Although the applicants seek injunctive relief, this is not a case of an applicant who seeks to restrain, until the hearing of the application, the conduct complained of in the statement of claim and which is sought to be restrained by final order. What the present applicants seek to do is to prevent any further proceedings in the Local Court so that all issues between the parties may be aired and resolved in the one court capable of disposing of all those issues viz. the Federal Court. The relevant considerations are not necessarily the same.
For this reason I do not think it is profitable to attempt to determine the likely success of the respondents' argument that the applicants' claim is in any event statute barred. Sub-section 82(2) of the Trade Practices Act requires that an action under sub-s.(1) be commenced within 3 years after the date on which the cause of action accrued. The representations upon which the applicants rely were said to have been made in or about October and November 1981. No proceedings were commenced in the Federal Court until 7 February 1985. The applicants argue that the cause of action accrued, not when the representations were made but when damage resulted from a breach of the undertakings given. I explored this question in Arcadi v. Colonial Mutual Life Assurance Society Ltd. (1984) ATPR 40-473 and it is unnecessary to repeat what is said there. Before the question of limitations can be determined, there are questions of fact and law to be answered. Certainly it is not possible to resolve the factual questions at this stage.
In my view the compelling consideration in the present case is that it is only in the Federal Court that all issues between the parties can be determined. Some costs have been incurred by the respondents in the Local Court and the applicants must be prepared to meet those costs as a condition of restraining the further prosecution of those proceedings. They have not acted promptly in making application to the Federal Court and have allowed the Local Court actions to continue unduly. Furthermore the applicants must be prepared to prosecute the action in the Federal Court with all reasonable speed otherwise Kairi should be left to prosecute its actions in the Local Court. As judgment has already been entered in plaint No. 31484 of 1982, it is not appropriate to restrain proceedings in that matter. In any event it is apparent that execution on the judgment in that action is unlikely to achieve any result.

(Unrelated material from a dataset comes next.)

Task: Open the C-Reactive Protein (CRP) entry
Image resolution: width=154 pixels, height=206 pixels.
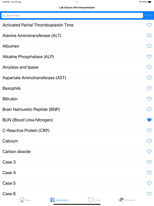Action: [x=77, y=130]
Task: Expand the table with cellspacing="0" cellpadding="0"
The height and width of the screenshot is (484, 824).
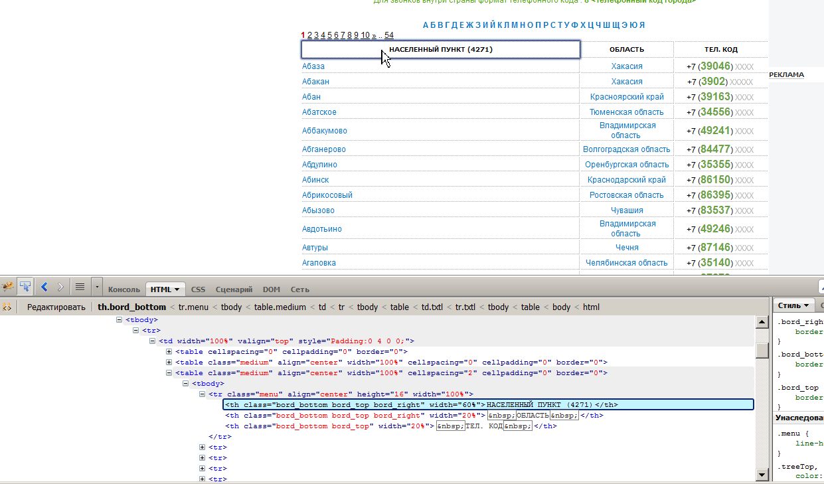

I propose that there be an injunction restraining the first respondent, until judgment in the Federal Court proceedings or until further order, from continuing with plaints No. 32465 of 1982, No. 1541 of 1983 and No. 1542 of 1983 in the Local Court of Western Australia held at Perth and from instituting or continuing any action other than in these proceedings to recover from the applicants or any of them any amount under the agreement for lease or lease of the premises known as Unit 2A Corner of King Edward and Scarborough Beach Roads, Osborne Park or by reason of the occupancy of the shop by the applicants. But that injunction is conditional upon the applicants paying the costs of the first respondent in the Local Court proceedings the subject of the injunction and upon them prosecuting the application in the Federal Court with all reasonable speed. There will be liberty to the parties to apply to vary or discharge the terms of this order and the costs of the application to restrain proceedings in the Local Court will be reserved.